Since the recognition of the GDR went against the interests of the Federal Republic in avoiding diplomatic recognition of the GDR (Hallstein Doctrine), but it could not bring itself to break off relations completely, the German government decided on June 4, 1969, to recall the German ambassador in Phnom Penh, to cease the activities of the German embassy, and to limit economic and technical assistance to the settlement of contracts already concluded. Cambodia subsequently severed diplomatic relations with the Federal Republic on June 11, 1969.

=== Relations with West Germany ===
After diplomatic relations were broken off, France took over as the protecting power for the Federal Republic of Germany. Three German diplomats were still working in the French Embassy until March 15, 1975. After the Khmer Rouge seized power, the French Embassy was evacuated on April 17, 1975, and thus diplomatic contacts with Cambodia were completely broken off. During the rule of the Khmer Rouge (1975–1978) under Pol Pot and the occupation of Cambodia by Vietnam, there were no diplomatic relations between the Federal Republic of Germany and Cambodia until the signing of the Paris Peace Accords in 1991.

=== Relations with East Germany ===
However, from mid-1976 until May 14, 1977, an embassy of the Democratic Kampuchea (under the Khmer Rouge) existed in the GDR in East Berlin. The embassy of the People's Republic of Kampuchea existed in the same building in the East Berlin district of Pankow from the early 1980s until April 1989.

=== After German reunification ===
From July 19, 1991, to February 13, 1992, Germany's interests were represented by Hungary as a protecting power. From February 14, 1992, Germany maintained its own representation in Phnom Penh at the Supreme National Council.
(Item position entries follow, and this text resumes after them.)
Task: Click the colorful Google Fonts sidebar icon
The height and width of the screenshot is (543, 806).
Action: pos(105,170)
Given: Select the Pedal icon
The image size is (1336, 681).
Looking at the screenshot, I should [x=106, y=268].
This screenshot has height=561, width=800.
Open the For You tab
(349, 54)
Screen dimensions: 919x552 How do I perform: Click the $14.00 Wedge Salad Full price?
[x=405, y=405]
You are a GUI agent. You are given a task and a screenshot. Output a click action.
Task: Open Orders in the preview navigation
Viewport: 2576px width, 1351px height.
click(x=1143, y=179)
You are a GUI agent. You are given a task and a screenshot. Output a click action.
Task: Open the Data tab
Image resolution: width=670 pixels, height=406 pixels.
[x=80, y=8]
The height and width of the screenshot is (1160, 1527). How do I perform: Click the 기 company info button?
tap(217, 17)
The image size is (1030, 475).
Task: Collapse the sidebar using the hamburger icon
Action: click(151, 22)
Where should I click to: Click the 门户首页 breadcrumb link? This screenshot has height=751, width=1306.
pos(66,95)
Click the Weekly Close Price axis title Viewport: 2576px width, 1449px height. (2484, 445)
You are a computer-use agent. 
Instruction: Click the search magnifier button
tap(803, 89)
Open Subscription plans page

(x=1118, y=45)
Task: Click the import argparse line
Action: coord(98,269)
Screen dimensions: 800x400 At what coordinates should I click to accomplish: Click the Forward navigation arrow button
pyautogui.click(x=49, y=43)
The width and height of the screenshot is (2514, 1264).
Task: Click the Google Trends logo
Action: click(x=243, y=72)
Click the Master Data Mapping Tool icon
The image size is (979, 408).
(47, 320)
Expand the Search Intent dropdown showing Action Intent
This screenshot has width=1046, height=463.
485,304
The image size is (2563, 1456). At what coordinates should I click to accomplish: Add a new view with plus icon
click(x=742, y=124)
After the first democratic elections and formation of a freely elected Cambodian government, full diplomatic relations were resumed on October 3, 1993, and the German representation at the Supreme National Council was transformed into a diplomatic mission. Germany assisted Cambodia with the clearing of mines and the Khmer Rouge Tribunal. After 2000, economic relations were intensified.

== Diplomatic missions ==

- Germany has an embassy in Phnom Penh.
- Cambodia has an embassy in Berlin.